Conscience votes are usually quite rare and are often about an issue which is very contentious, or a matter on which the members of any single party differ in their opinions, thus making it difficult for parties to formulate official policies . Usually, a conscience vote will be about moral or ethical issues rather than about administrative or financial ones; matters such as the prohibition of alcohol, homosexual law reform and the legality of prostitution are often subject to conscience votes. In the British House of Commons there used to be a free vote (this, rather than "conscience vote", is the usual term in Britain) every few years on the restoration of the death penalty, abolished in 1964 (except for treason, for which it was abolished in the late 1990s), which was always rejected; this practice has now been abandoned.
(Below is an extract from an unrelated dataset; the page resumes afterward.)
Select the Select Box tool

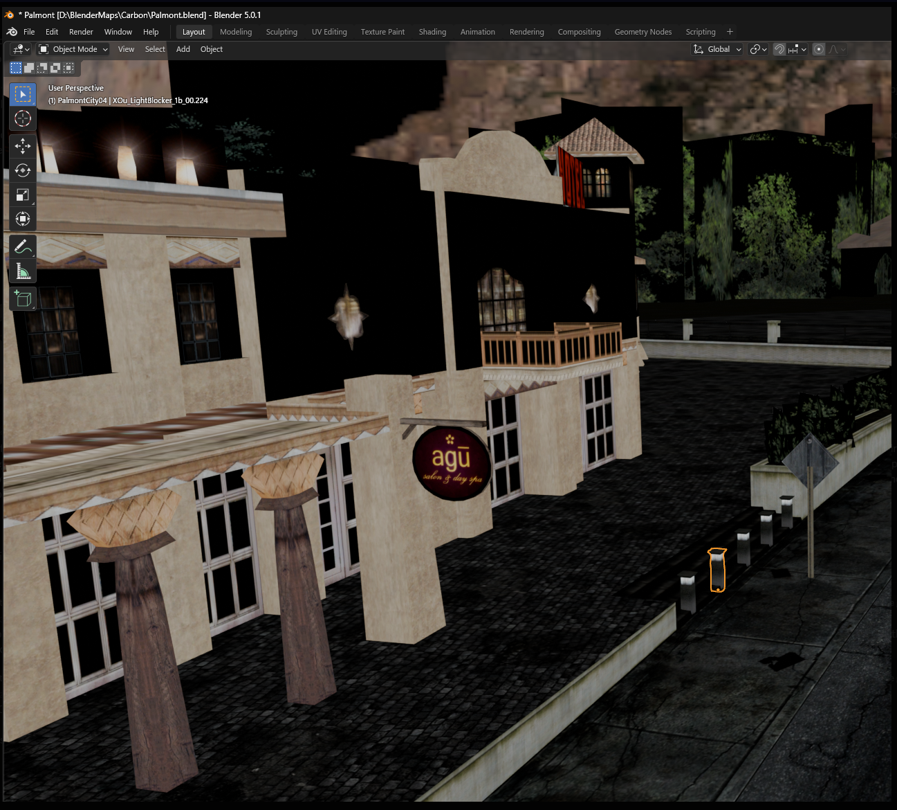coord(23,93)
The proposed bans on hunting with dogs proposed by Tony Blair's government were the subject of several free votes in Parliament from 2001; on each occasion the Commons voted for a ban and the House of Lords rejected it. In 2004 the government, trying to placate the Lords and other opponents of a ban, proposed only restriction and licensing of hunting, but anti-hunting MPs (mostly Labour backbenchers) forced through an amendment which would effect a total ban; seconds after the (also free) vote on the amendment, Alun Michael and the government finally bowed to pressure and agreed to force through the ban through the Lords under the Parliament Act. It passed in November 2004.

Global use of the conscience vote

Free votes are found in some British legislative bodies, conscience votes in Australian legislative bodies. In the United States, the conscience vote is mostly unknown. Local governments (who are most likely to pass ordinances governing public decency) generally do not have political parties, and in the decentralized American system of government, basic moral behavior is generally considered to be outside the purview of the Federal and State governments to legislate. Paradoxically, many US parties at the Federal and State level actually do have a party line regarding issues such as abortion and the death penalty, this despite the Constitution's explicit stipulation that powers not explicitly granted in the constitution (such as the power to create decency statutes) are left to the states, or the people themselves to decide.